With the Donald Trump show still sucking up media and voter attention, other Republican candidates are searching for ways to break through the noise and make their presences felt. Some are attacking Trump directly to try and snag a slice of his spotlight, while others are carving out extreme positions on social issues. Jeb Bush, who slouched his way through last week’s debate, is trying to refocus attention on foreign policy with a big speech at the Ronald Reagan Presidential Library.
Jeb's had a rough go of it when it comes to foreign policy. After spending several days earlier this spring giving contradictory and evasive answers to the question of whether he would have authorized the Iraq invasion, Jeb was beseeched by his brother’s neoconservative pals to get his act together and start blaming Obama for everything bad that happened in Iraq. Jeb listened to their advice, and in last night’s speech he expanded the circle of blame to include Hillary Clinton:
So why was the success of the surge followed by a withdrawal from Iraq, leaving not even the residual force that commanders and the joint chiefs knew was necessary?
That premature withdrawal was the fatal error, creating the void that ISIS moved in to fill – and that Iran has exploited to the full as well.
ISIS grew while the United States disengaged from the Middle East and ignored the threat.
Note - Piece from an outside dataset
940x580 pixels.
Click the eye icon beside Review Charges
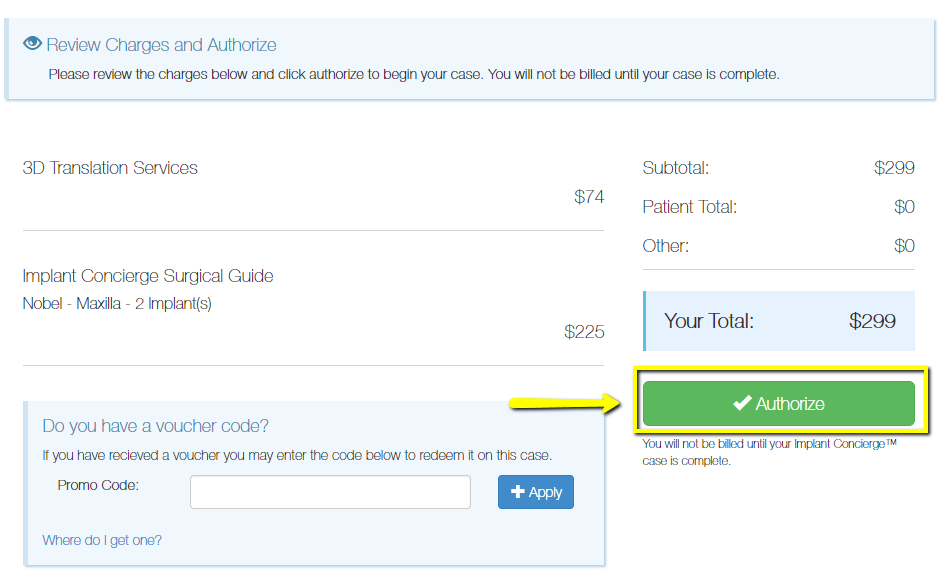coord(33,44)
And where was Secretary of State Clinton in all of this? Like the president himself, she had opposed the surge…then joined in claiming credit for its success … then stood by as that hard-won victory by American and allied forces was thrown away.
There’s nothing here we haven’t heard from Jeb before. Back in February he gave another big foreign policy speech, and in the question-and-answer session that followed he heartily embraced this idea that Iraq was “won” by the time Obama came into office. After deploying the passive-voice to gloss over all the grisly chaos his brother visited on Iraq – “There were mistakes made in Iraq, for sure” – Jeb offered a spirited hosanna in praise of the surge:
But my brother’s administration, through the surge, which was one of the most heroic acts of courage, politically, that any president’s done, because there was no support for it. It was hugely successful and it created a stability that, when the new president came in, he could have built on to create a fragile but more stable situation that would not have allowed for the void to be filled. The void has been filled because we created the void.
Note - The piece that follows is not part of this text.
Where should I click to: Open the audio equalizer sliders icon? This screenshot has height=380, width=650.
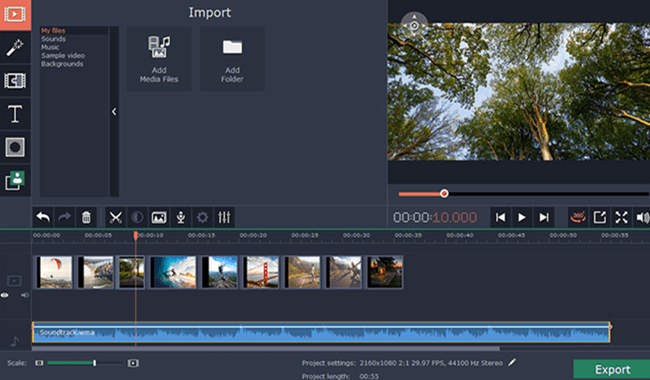point(224,217)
The Republican foreign policy platform of the post-George W. Bush era is built around this idea that we actually won the Iraq war before Obama came in and lost it. It’s a fabrication, and it was concocted by the same people who dreamed up the invasion in the first place so that they could dodge ownership of the disaster they created. It’s a fiction that gives false comfort to those who believe against all evidence that the United States can reshape the world through military power – a notion that almost every Republican presidential candidate subscribes to.
Peter Beinart wrote the most recent debunking of the idea that the surge “succeeded” for the latest issue of The Atlantic, making the critical point that the reduction in violence that conservatives and Republicans boast about today was not its primary goal:
The United States military bribed, cajoled, and bludgeoned Iraqis into multiple cease-fires. The Iraqi state was still broken; its new ruling elite showed little of the political magnanimity necessary to reconstruct it in an inclusive fashion. And the Band-Aids that Petraeus and his troops had courageously affixed began peeling off almost immediately.
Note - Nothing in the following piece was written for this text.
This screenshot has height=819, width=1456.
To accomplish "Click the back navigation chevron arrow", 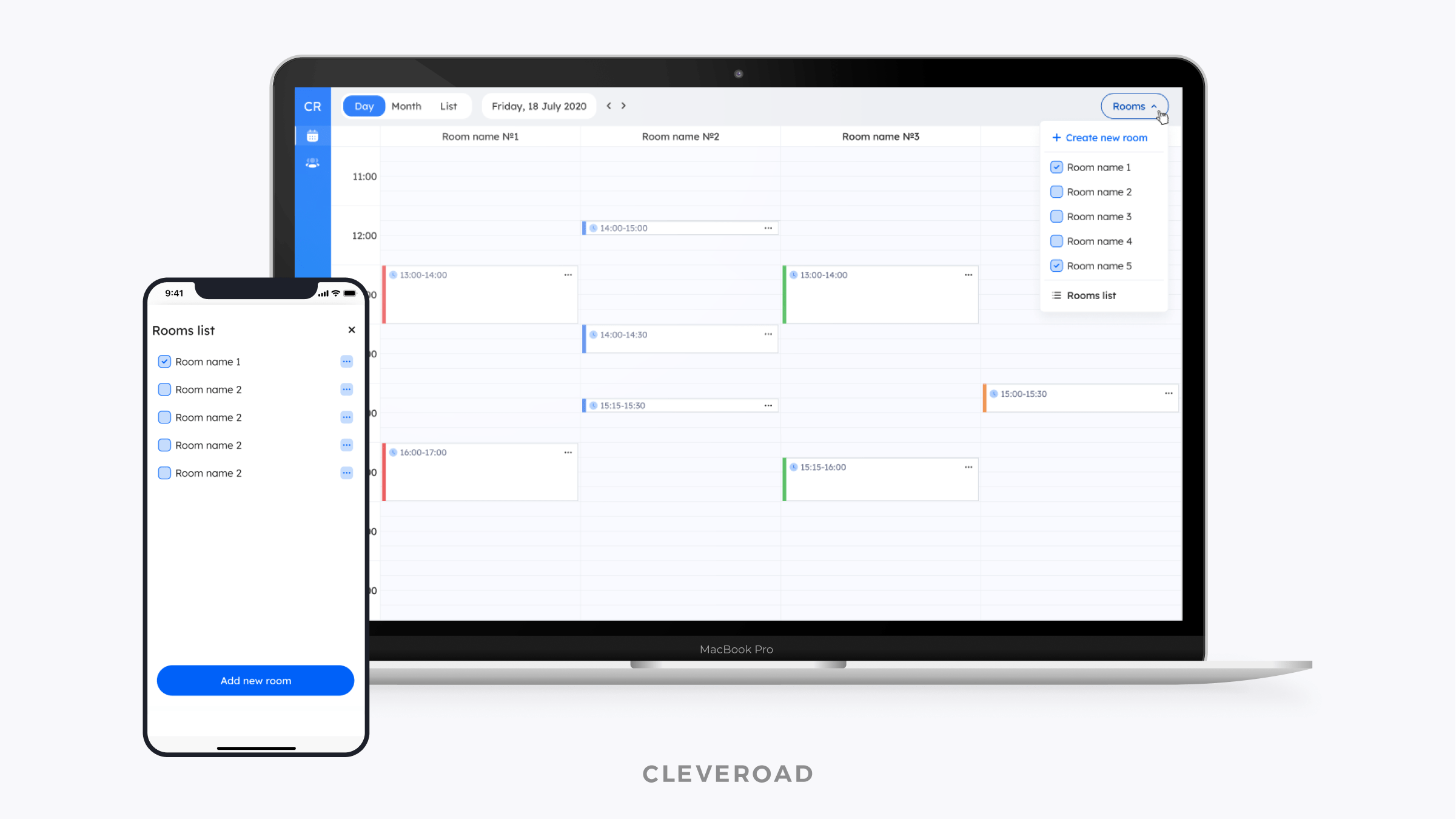I will pos(609,106).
This point can’t be made enough: the surge was not meant to just tamp down violence. It was supposed to provide Iraqi leaders the space and security they needed to achieve political reconciliation. The exact opposite happened: then-prime minister Nouri al-Maliki exploited the lull in violence to consolidate power and crack down on his political and sectarian rivals. If you argue that the surge was a “success,” you’re saying that the government we installed in Iraq was stable, healthy, and up to the task of running the country. That obviously was not the case.
Jeb was a full-throated supporter of the Iraq war, and he can’t really distance himself from it given that the strategic calamity of the Iraq invasion is, for him, a family heirloom. But by rewriting a bit of history and retroactively shifting a few goalposts, he can once again preach the virtues of the Bush Doctrine while chiding Hillary Clinton and Barack Obama for losing the war his brother “won.” Thus we’re left with a surreal and infuriating situation in which a member of the Bush family is accusing someone else of refusing to take ownership of our failed Iraq policy.